Recorded information START

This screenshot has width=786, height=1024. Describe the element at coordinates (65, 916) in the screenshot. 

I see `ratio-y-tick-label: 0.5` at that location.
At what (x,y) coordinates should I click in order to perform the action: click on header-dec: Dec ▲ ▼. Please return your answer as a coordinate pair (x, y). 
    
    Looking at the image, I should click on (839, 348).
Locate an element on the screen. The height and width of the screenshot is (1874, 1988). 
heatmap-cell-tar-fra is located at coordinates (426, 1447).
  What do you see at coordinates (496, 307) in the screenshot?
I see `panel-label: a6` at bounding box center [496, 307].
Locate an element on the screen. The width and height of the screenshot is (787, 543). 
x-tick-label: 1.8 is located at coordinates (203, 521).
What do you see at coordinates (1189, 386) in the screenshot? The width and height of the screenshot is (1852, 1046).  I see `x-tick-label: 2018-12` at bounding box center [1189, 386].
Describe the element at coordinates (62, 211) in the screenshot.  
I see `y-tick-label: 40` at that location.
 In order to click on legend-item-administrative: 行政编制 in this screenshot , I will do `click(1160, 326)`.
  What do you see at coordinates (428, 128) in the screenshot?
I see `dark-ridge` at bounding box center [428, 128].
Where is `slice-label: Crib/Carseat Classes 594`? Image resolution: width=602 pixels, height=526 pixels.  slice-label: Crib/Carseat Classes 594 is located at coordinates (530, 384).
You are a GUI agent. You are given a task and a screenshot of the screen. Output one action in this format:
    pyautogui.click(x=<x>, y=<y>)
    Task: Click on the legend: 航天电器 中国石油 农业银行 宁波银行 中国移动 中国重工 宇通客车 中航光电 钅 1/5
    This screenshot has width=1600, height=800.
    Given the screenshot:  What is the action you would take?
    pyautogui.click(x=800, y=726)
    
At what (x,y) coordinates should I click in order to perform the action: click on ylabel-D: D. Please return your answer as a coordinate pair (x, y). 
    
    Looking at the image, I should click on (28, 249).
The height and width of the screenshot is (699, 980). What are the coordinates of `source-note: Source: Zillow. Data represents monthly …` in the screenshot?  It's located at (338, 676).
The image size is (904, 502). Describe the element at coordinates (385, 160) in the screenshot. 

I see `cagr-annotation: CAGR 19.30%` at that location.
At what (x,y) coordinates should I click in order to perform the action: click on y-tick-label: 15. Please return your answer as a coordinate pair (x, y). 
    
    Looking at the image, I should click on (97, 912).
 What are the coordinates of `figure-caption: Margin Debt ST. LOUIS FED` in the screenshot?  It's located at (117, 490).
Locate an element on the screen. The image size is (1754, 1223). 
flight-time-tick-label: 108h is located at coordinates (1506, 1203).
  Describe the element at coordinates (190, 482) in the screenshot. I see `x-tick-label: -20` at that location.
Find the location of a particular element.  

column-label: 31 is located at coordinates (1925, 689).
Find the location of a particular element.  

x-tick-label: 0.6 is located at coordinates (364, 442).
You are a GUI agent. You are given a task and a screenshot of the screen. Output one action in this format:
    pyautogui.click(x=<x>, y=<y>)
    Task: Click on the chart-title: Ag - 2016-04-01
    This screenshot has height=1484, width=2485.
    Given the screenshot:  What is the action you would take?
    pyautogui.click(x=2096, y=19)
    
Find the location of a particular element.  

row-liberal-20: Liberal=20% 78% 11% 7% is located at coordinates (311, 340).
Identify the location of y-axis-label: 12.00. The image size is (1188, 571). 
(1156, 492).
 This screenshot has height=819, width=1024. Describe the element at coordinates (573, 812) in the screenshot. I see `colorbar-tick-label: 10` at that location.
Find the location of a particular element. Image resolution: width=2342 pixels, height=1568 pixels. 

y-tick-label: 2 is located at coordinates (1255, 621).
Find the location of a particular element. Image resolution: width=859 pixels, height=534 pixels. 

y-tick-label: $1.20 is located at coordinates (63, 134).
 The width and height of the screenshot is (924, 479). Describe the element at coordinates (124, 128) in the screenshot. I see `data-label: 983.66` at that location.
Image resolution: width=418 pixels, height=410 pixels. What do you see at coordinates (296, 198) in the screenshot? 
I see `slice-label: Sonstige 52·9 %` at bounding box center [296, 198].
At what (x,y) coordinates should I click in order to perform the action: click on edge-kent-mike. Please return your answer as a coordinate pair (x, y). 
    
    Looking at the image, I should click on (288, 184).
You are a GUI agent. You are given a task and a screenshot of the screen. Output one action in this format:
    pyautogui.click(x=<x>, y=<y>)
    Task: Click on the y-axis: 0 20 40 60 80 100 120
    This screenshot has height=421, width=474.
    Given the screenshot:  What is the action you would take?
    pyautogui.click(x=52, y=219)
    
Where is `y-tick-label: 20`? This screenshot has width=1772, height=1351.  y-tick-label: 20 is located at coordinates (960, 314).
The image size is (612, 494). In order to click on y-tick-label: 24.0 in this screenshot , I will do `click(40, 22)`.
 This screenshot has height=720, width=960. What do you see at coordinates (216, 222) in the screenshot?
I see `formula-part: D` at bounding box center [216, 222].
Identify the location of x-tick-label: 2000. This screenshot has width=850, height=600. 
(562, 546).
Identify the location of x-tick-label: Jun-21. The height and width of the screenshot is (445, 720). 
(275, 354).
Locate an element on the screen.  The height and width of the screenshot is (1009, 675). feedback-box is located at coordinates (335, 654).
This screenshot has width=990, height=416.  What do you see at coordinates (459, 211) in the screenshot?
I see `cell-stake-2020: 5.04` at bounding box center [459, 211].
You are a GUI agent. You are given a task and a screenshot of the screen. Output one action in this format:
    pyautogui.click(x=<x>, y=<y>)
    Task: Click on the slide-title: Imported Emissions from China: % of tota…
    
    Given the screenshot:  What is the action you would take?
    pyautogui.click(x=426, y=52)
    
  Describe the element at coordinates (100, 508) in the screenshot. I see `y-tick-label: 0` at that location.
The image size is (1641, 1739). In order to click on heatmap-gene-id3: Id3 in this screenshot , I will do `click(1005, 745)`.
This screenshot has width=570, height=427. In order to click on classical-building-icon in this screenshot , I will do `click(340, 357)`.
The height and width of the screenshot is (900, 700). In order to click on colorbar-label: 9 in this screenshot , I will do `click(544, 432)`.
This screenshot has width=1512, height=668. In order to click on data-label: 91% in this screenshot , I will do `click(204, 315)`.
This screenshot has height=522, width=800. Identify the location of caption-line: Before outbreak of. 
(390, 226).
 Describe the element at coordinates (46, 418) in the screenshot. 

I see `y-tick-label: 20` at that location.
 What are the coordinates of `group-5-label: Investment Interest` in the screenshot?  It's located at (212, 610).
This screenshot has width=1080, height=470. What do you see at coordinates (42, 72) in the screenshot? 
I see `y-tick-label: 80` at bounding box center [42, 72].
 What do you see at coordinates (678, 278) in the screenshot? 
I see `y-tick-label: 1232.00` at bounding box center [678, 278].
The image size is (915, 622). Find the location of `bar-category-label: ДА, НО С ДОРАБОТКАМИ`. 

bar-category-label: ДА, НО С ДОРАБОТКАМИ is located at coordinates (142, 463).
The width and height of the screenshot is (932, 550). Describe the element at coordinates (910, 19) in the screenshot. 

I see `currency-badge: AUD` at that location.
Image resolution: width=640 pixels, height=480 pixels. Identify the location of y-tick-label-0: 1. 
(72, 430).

Recorded information END

Work item
Turn every line of the records above into a JSON list of strings, one string per line, leaving out blank lines.

Exercise answer
[
  "This screenshot has width=786, height=1024. Describe the element at coordinates (65, 916) in the screenshot. ",
  "I see `ratio-y-tick-label: 0.5` at that location.",
  "At what (x,y) coordinates should I click in order to perform the action: click on header-dec: Dec ▲ ▼. Please return your answer as a coordinate pair (x, y). ",
  "    Looking at the image, I should click on (839, 348).",
  "Locate an element on the screen. The height and width of the screenshot is (1874, 1988). ",
  "heatmap-cell-tar-fra is located at coordinates (426, 1447).",
  "  What do you see at coordinates (496, 307) in the screenshot?",
  "I see `panel-label: a6` at bounding box center [496, 307].",
  "Locate an element on the screen. The width and height of the screenshot is (787, 543). ",
  "x-tick-label: 1.8 is located at coordinates (203, 521).",
  "What do you see at coordinates (1189, 386) in the screenshot? The width and height of the screenshot is (1852, 1046).  I see `x-tick-label: 2018-12` at bounding box center [1189, 386].",
  "Describe the element at coordinates (62, 211) in the screenshot.  ",
  "I see `y-tick-label: 40` at that location.",
  " In order to click on legend-item-administrative: 行政编制 in this screenshot , I will do `click(1160, 326)`.",
  "  What do you see at coordinates (428, 128) in the screenshot?",
  "I see `dark-ridge` at bounding box center [428, 128].",
  "Where is `slice-label: Crib/Carseat Classes 594`? Image resolution: width=602 pixels, height=526 pixels.  slice-label: Crib/Carseat Classes 594 is located at coordinates (530, 384).",
  "You are a GUI agent. You are given a task and a screenshot of the screen. Output one action in this format:",
  "    pyautogui.click(x=<x>, y=<y>)",
  "    Task: Click on the legend: 航天电器 中国石油 农业银行 宁波银行 中国移动 中国重工 宇通客车 中航光电 钅 1/5",
  "    This screenshot has width=1600, height=800.",
  "    Given the screenshot:  What is the action you would take?",
  "    pyautogui.click(x=800, y=726)",
  "At what (x,y) coordinates should I click in order to perform the action: click on ylabel-D: D. Please return your answer as a coordinate pair (x, y). ",
  "    Looking at the image, I should click on (28, 249).",
  "The height and width of the screenshot is (699, 980). What are the coordinates of `source-note: Source: Zillow. Data represents monthly …` in the screenshot?  It's located at (338, 676).",
  "The image size is (904, 502). Describe the element at coordinates (385, 160) in the screenshot. ",
  "I see `cagr-annotation: CAGR 19.30%` at that location.",
  "At what (x,y) coordinates should I click in order to perform the action: click on y-tick-label: 15. Please return your answer as a coordinate pair (x, y). ",
  "    Looking at the image, I should click on (97, 912).",
  " What are the coordinates of `figure-caption: Margin Debt ST. LOUIS FED` in the screenshot?  It's located at (117, 490).",
  "Locate an element on the screen. The image size is (1754, 1223). ",
  "flight-time-tick-label: 108h is located at coordinates (1506, 1203).",
  "  Describe the element at coordinates (190, 482) in the screenshot. I see `x-tick-label: -20` at that location.",
  "Find the location of a particular element.  ",
  "column-label: 31 is located at coordinates (1925, 689).",
  "Find the location of a particular element.  ",
  "x-tick-label: 0.6 is located at coordinates (364, 442).",
  "You are a GUI agent. You are given a task and a screenshot of the screen. Output one action in this format:",
  "    pyautogui.click(x=<x>, y=<y>)",
  "    Task: Click on the chart-title: Ag - 2016-04-01",
  "    This screenshot has height=1484, width=2485.",
  "    Given the screenshot:  What is the action you would take?",
  "    pyautogui.click(x=2096, y=19)",
  "Find the location of a particular element.  ",
  "row-liberal-20: Liberal=20% 78% 11% 7% is located at coordinates (311, 340).",
  "Identify the location of y-axis-label: 12.00. The image size is (1188, 571). ",
  "(1156, 492).",
  " This screenshot has height=819, width=1024. Describe the element at coordinates (573, 812) in the screenshot. I see `colorbar-tick-label: 10` at that location.",
  "Find the location of a particular element. Image resolution: width=2342 pixels, height=1568 pixels. ",
  "y-tick-label: 2 is located at coordinates (1255, 621).",
  "Find the location of a particular element. Image resolution: width=859 pixels, height=534 pixels. ",
  "y-tick-label: $1.20 is located at coordinates (63, 134).",
  " The width and height of the screenshot is (924, 479). Describe the element at coordinates (124, 128) in the screenshot. I see `data-label: 983.66` at that location.",
  "Image resolution: width=418 pixels, height=410 pixels. What do you see at coordinates (296, 198) in the screenshot? ",
  "I see `slice-label: Sonstige 52·9 %` at bounding box center [296, 198].",
  "At what (x,y) coordinates should I click in order to perform the action: click on edge-kent-mike. Please return your answer as a coordinate pair (x, y). ",
  "    Looking at the image, I should click on (288, 184).",
  "You are a GUI agent. You are given a task and a screenshot of the screen. Output one action in this format:",
  "    pyautogui.click(x=<x>, y=<y>)",
  "    Task: Click on the y-axis: 0 20 40 60 80 100 120",
  "    This screenshot has height=421, width=474.",
  "    Given the screenshot:  What is the action you would take?",
  "    pyautogui.click(x=52, y=219)",
  "Where is `y-tick-label: 20`? This screenshot has width=1772, height=1351.  y-tick-label: 20 is located at coordinates (960, 314).",
  "The image size is (612, 494). In order to click on y-tick-label: 24.0 in this screenshot , I will do `click(40, 22)`.",
  " This screenshot has height=720, width=960. What do you see at coordinates (216, 222) in the screenshot?",
  "I see `formula-part: D` at bounding box center [216, 222].",
  "Identify the location of x-tick-label: 2000. This screenshot has width=850, height=600. ",
  "(562, 546).",
  "Identify the location of x-tick-label: Jun-21. The height and width of the screenshot is (445, 720). ",
  "(275, 354).",
  "Locate an element on the screen.  The height and width of the screenshot is (1009, 675). feedback-box is located at coordinates (335, 654).",
  "This screenshot has width=990, height=416.  What do you see at coordinates (459, 211) in the screenshot?",
  "I see `cell-stake-2020: 5.04` at bounding box center [459, 211].",
  "You are a GUI agent. You are given a task and a screenshot of the screen. Output one action in this format:",
  "    pyautogui.click(x=<x>, y=<y>)",
  "    Task: Click on the slide-title: Imported Emissions from China: % of tota…",
  "    Given the screenshot:  What is the action you would take?",
  "    pyautogui.click(x=426, y=52)",
  "  Describe the element at coordinates (100, 508) in the screenshot. I see `y-tick-label: 0` at that location.",
  "The image size is (1641, 1739). In order to click on heatmap-gene-id3: Id3 in this screenshot , I will do `click(1005, 745)`.",
  "This screenshot has width=570, height=427. In order to click on classical-building-icon in this screenshot , I will do `click(340, 357)`.",
  "The height and width of the screenshot is (900, 700). In order to click on colorbar-label: 9 in this screenshot , I will do `click(544, 432)`.",
  "This screenshot has width=1512, height=668. In order to click on data-label: 91% in this screenshot , I will do `click(204, 315)`.",
  "This screenshot has height=522, width=800. Identify the location of caption-line: Before outbreak of. ",
  "(390, 226).",
  " Describe the element at coordinates (46, 418) in the screenshot. ",
  "I see `y-tick-label: 20` at that location.",
  " What are the coordinates of `group-5-label: Investment Interest` in the screenshot?  It's located at (212, 610).",
  "This screenshot has width=1080, height=470. What do you see at coordinates (42, 72) in the screenshot? ",
  "I see `y-tick-label: 80` at bounding box center [42, 72].",
  " What do you see at coordinates (678, 278) in the screenshot? ",
  "I see `y-tick-label: 1232.00` at bounding box center [678, 278].",
  "The image size is (915, 622). Find the location of `bar-category-label: ДА, НО С ДОРАБОТКАМИ`. ",
  "bar-category-label: ДА, НО С ДОРАБОТКАМИ is located at coordinates (142, 463).",
  "The width and height of the screenshot is (932, 550). Describe the element at coordinates (910, 19) in the screenshot. ",
  "I see `currency-badge: AUD` at that location.",
  "Image resolution: width=640 pixels, height=480 pixels. Identify the location of y-tick-label-0: 1. ",
  "(72, 430)."
]